• _Exercise details_
In the records below, find the line that contains "Go to люди in the top bar". Retype that line and all the lines after it through the end, leaving out the pictures.

___ Working data ___

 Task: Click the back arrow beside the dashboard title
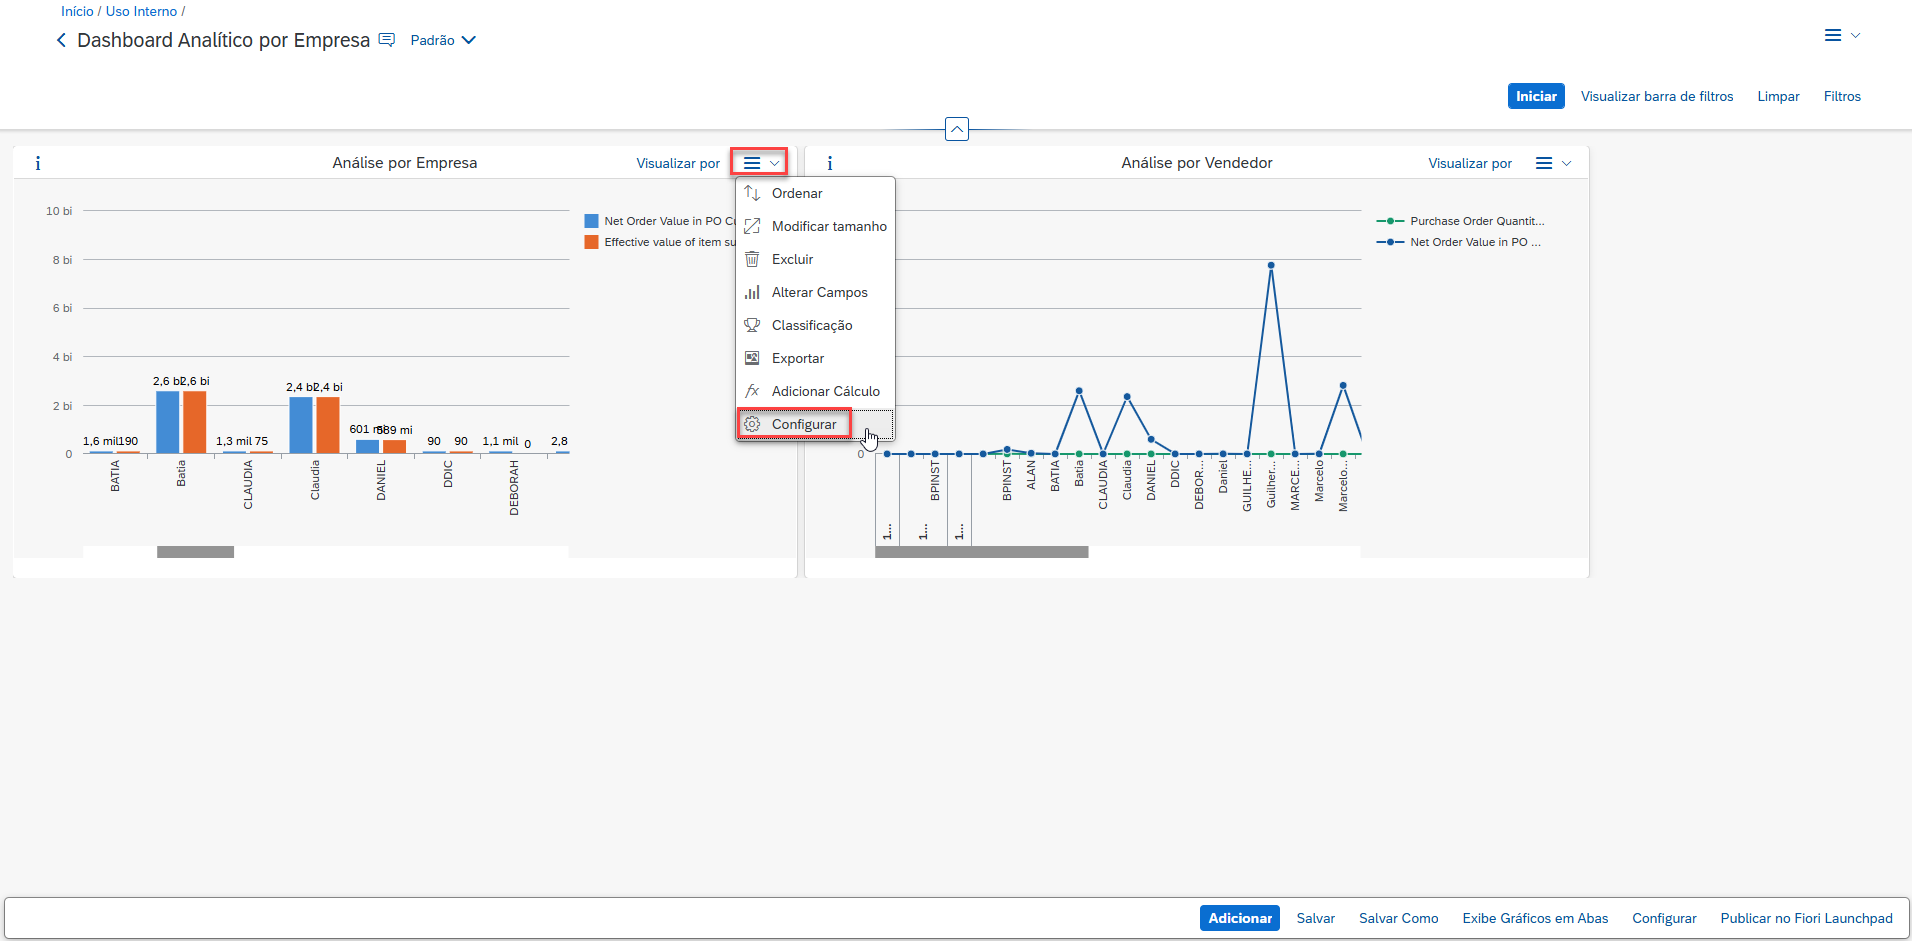point(61,40)
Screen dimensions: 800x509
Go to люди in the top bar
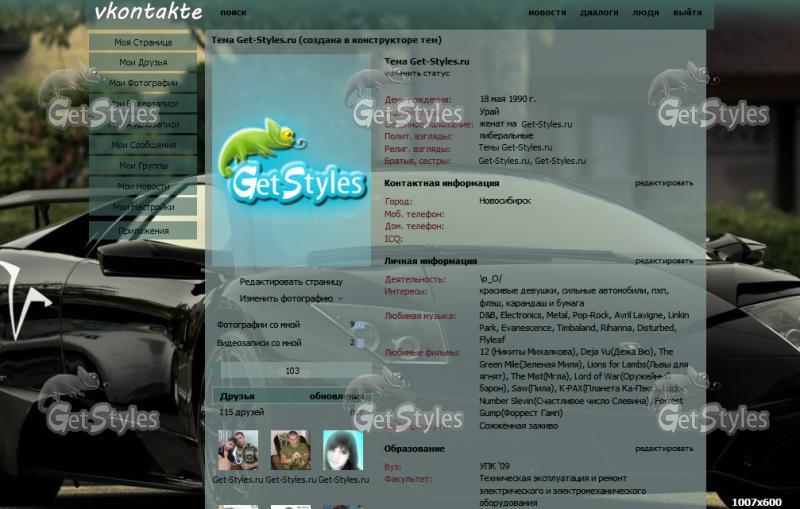tap(646, 13)
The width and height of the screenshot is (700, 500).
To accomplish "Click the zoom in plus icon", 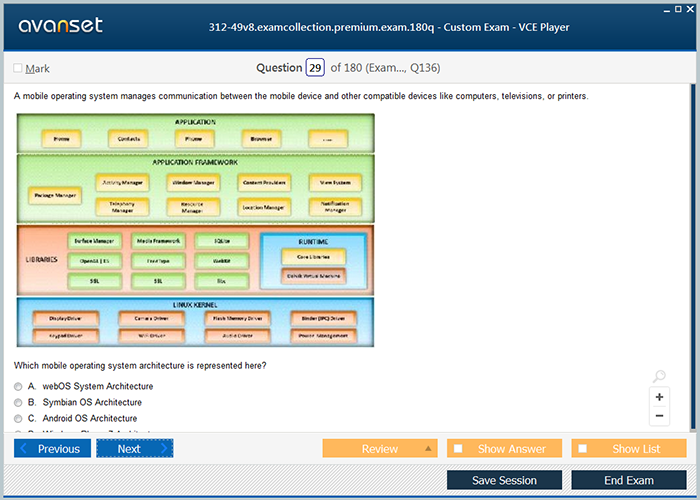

___

• _Answer below_
Go to люди in the top bar
tap(646, 13)
The width and height of the screenshot is (700, 500).
To accomplish "Click the zoom in plus icon", 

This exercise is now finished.